The fixed interest period already expired in March and has since been running variable at a slightly higher interest rate.
The bank wants us to find another bank as soon as possible to take over the follow-up financing. I don’t understand why the bank doesn’t just let the loan run until 2018. After all, we always pay the installments on time. The current interest rate is about 5%.
Maybe the bank has something completely different in mind.
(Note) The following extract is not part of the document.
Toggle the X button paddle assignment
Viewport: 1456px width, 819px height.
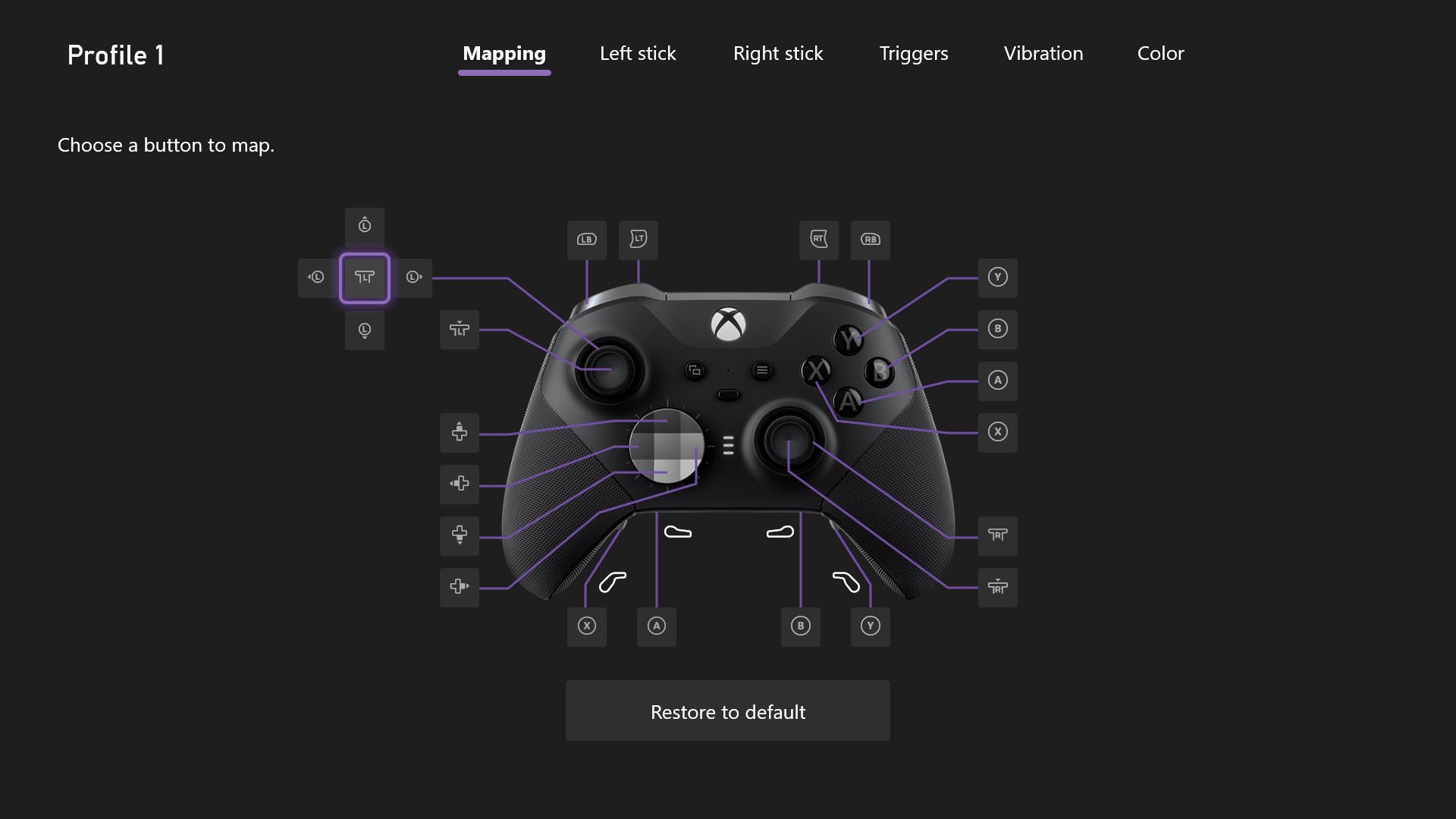coord(586,625)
The Schufa entry is still there until 1.2018; meaning the bank quite certainly knows that the OP cannot go anywhere else until then.
Variable interest rates, especially currently at 5%, are just perfect for the bank in these times for the OP.
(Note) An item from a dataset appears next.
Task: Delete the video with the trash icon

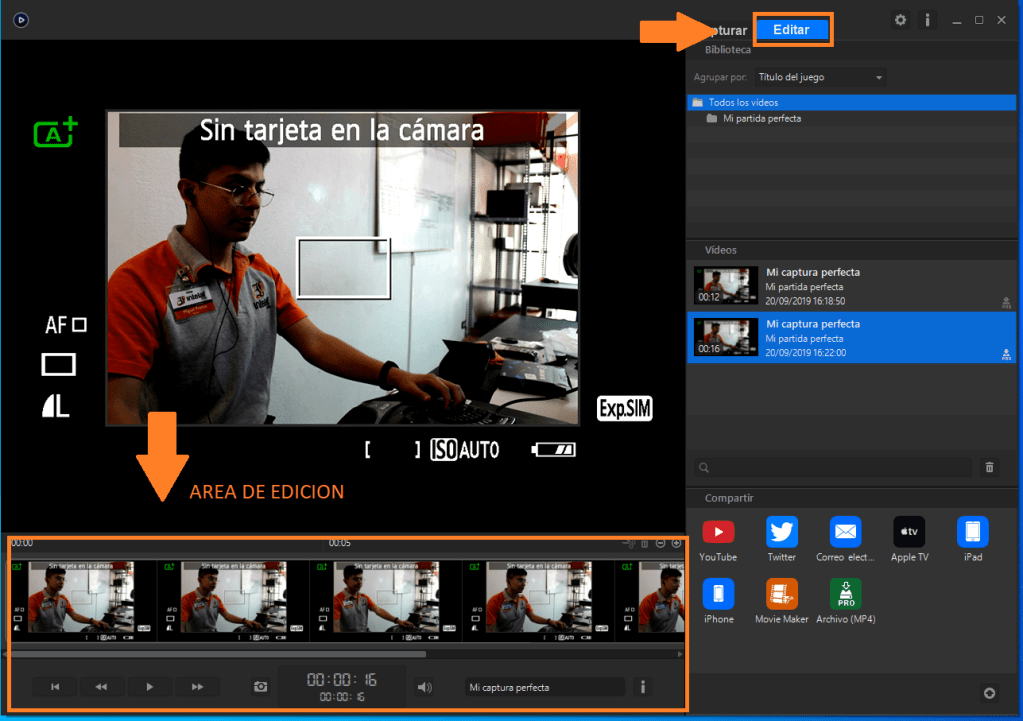Action: pos(989,467)
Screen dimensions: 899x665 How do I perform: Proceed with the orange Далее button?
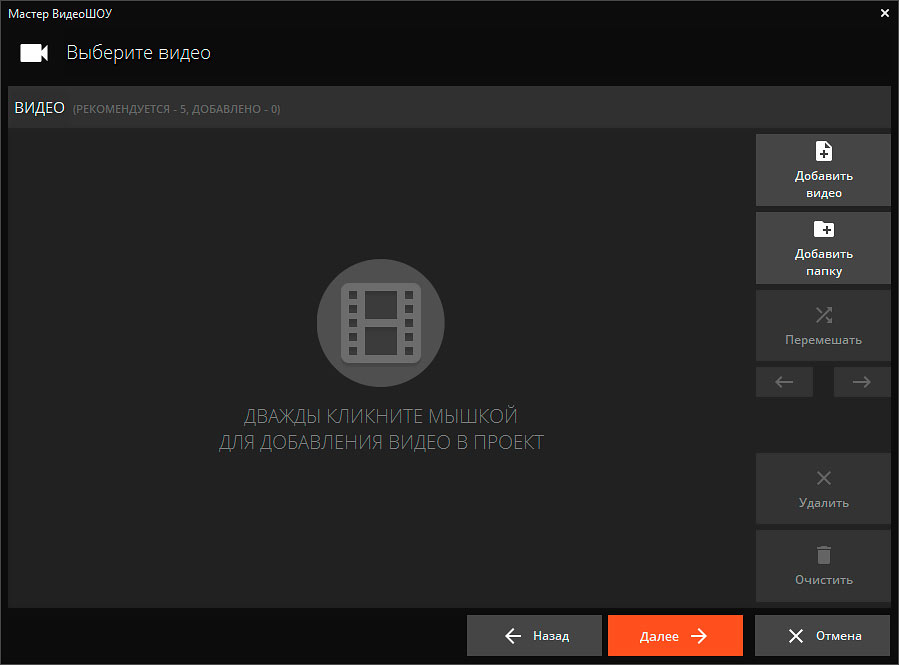click(675, 636)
Without wanting to immediately accuse the “evil bankers” of all sorts of things again, something along those lines also came to my mind... or even worse: The bank (or rather an employee) has had their eye on a nice house that they would like to acquire cheaply...
I hope for the OP that the bank is simply after cash. 5% is quite something...
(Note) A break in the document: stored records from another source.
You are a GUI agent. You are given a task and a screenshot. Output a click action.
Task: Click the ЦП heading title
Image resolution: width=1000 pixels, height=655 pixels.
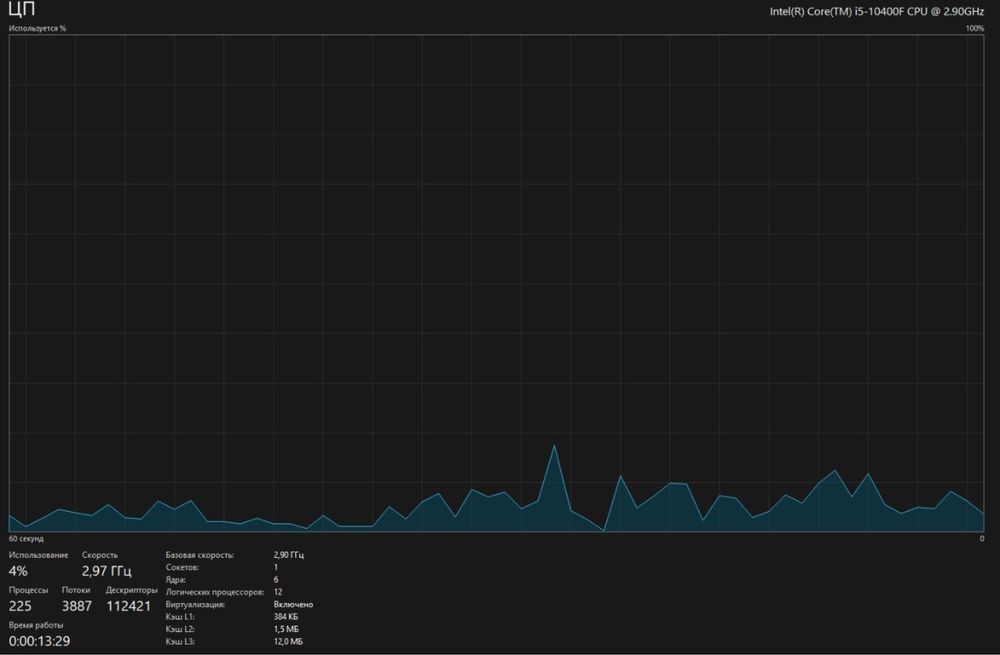(x=22, y=9)
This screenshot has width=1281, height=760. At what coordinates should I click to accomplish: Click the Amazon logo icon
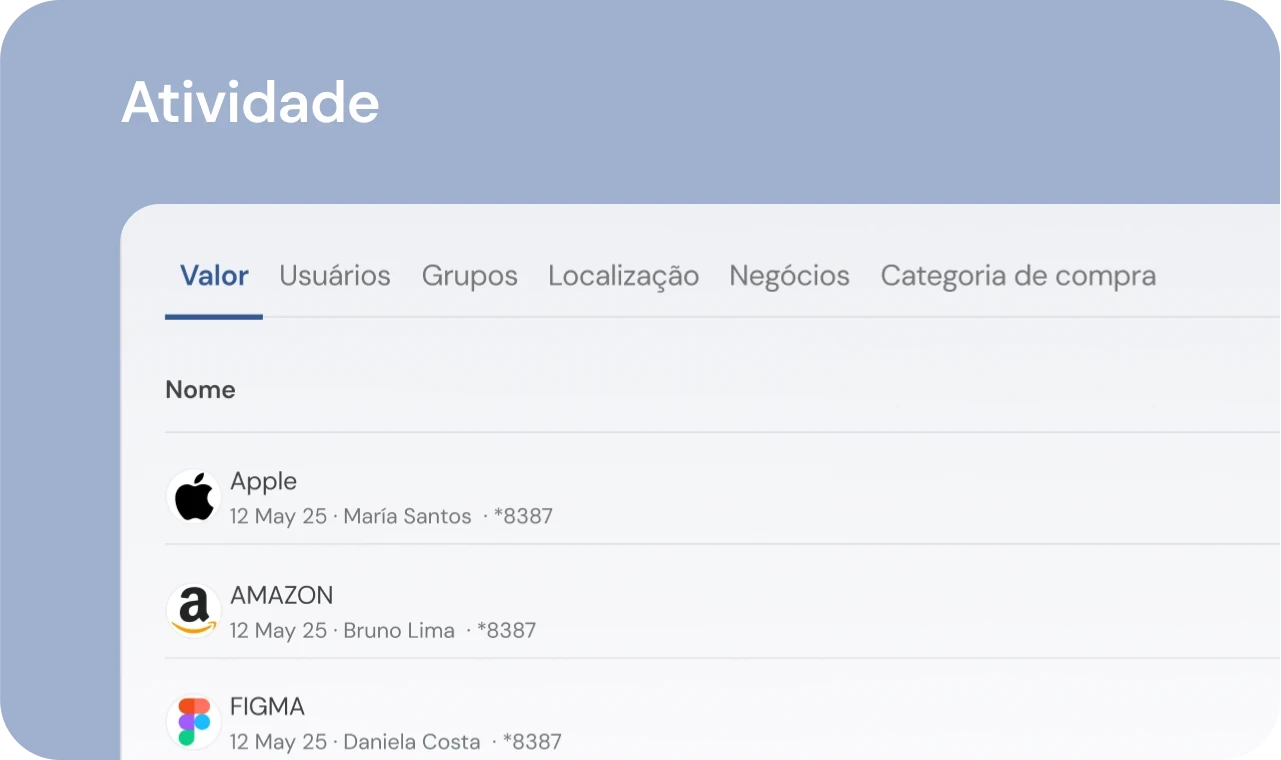click(192, 610)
The contract was not terminated either but simply not extended. There is hardly anything to be done against that, after all, there is contractual freedom, as I said.
Are the conspiracy theorists out again today?
Although since March the loan has been converted to a variable loan with a higher interest rate and the OP would also accept this until 2018, the bank clearly says that he should look for another institution. Since the OP has signaled his consent, the bank could just "let everything continue as it is and collect the high interest." But since it continues to tell the OP to find another bank, the theory of would be refuted.
“The potential employee of the bank, who according to the theory of [USER=25961]@andimann is pushing the termination/non-renewal, cannot be sure to get the bid in a free sale / foreclosure. Since the OP lives in Munich, there should be a whole line of buyers ready in a private sale and it would fetch well over 350,000 euros despite the age of 10 years (assumed fixed interest period). Thus, the chance of getting a house cheaply would be very low.
We don’t know what is in the Schufa.
Possibly another loan fell through, for whatever reason, e.g., two years ago. I don’t even want to accuse the OP of anything here (WARNING SPECULATION: Maybe there was a reversal of a purchase (possibly with ongoing legal dispute), whereby the credit taken out for it would actually be void. But since the purchase contract and loan contract may be separate agreements according to the T&Cs of the consumer financing bank or the legal dispute is not yet settled, the bank insists on the existence of the loan and the OP does not pay back because, from his point of view, the overall transaction is void.)
Whether we will learn the background of the Schufa entry is uncertain (it is probably nothing pleasant for the OP).